NASA’s seven-year OSIRIS-REx mission launched successfully from Cape Canaveral, Florida, at 7:05 p.m. Thursday evening. Its destination is a 500 meter-wide near-Earth asteroid named Bennu.
This is the first time in NASA’s history where scientists will land a spacecraft on an asteroid, grab a sample of mineral and bring them back to Earth. Scientists at NASA refer to Bennu as sort of a “time capsule” because it dates back some 4.5 billion years ago, which is in the earliest days of our solar system.
In an interview from Huffington Post, NASA astronomer Lucy McFadden explained that the components of the pre-planet forming era of the solar system are preserved on Bennu.

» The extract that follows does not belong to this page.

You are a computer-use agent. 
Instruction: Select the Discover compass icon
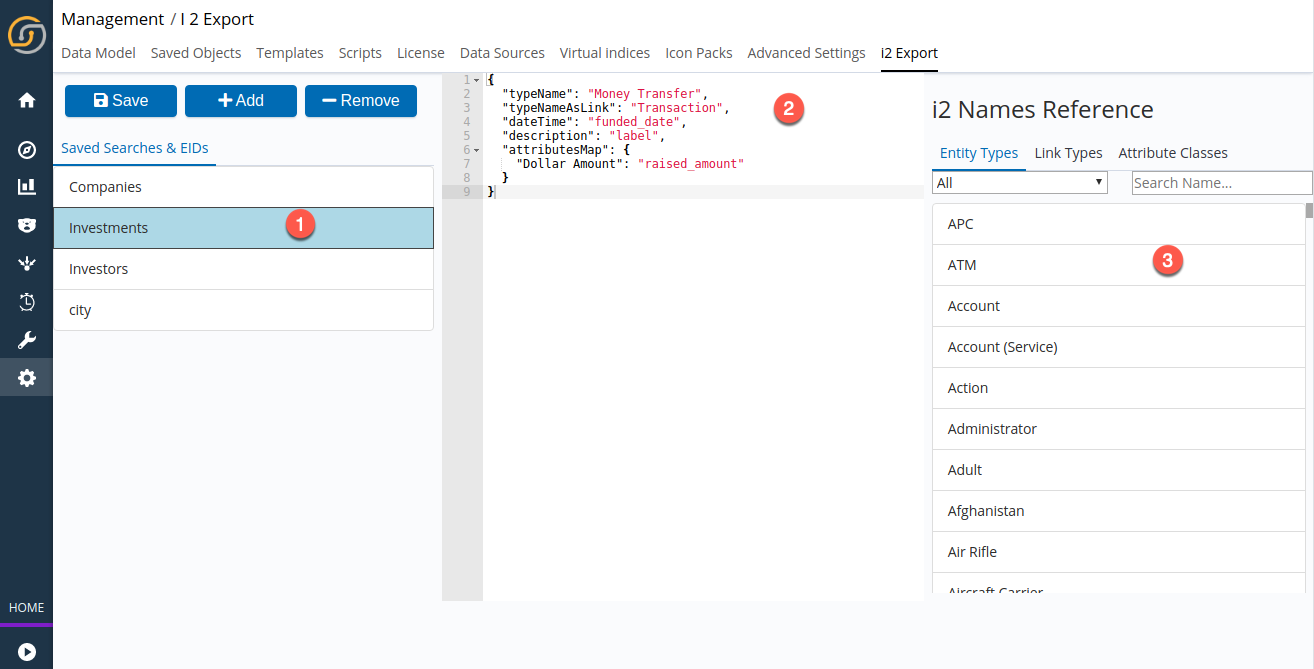tap(26, 149)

Scientists hope to capture these materials from the asteroid and use them to gain insights on how the planets in our solar system formed, and how the materials for life ended up on Earth.
The spacecraft has begun its two-year journey to arrive at Bennu in August 2018. Once there, the probe will orbit the asteroid for a number of months taking pictures and mapping out the landscape.
Then, in July 2020, OSIRIS-REx will reach out its robot arm and make five a second contact with Bennu's surface. According to CNN, “During those few seconds, the arm will use a blast of nitrogen gas to kick up rocks and dust and then try to snag a sample of the dust and store it.”
"We are basically a space vacuum cleaner," said the mission’s principal investigator, Dante Lauretta, at a NASA briefing Wednesday.
NASA hopes to fill the probe’s capsule with at least 2 ounces of asteroid dust and small rocks from Bennu. The spacecraft is due to arrive back on Earth in September of 2023 after its seven-year journey. As the OSIRIS-REx flies over the Utah Test and Training Range in Tooele County, it will parachute the capsule holding the asteroid sample to the ground.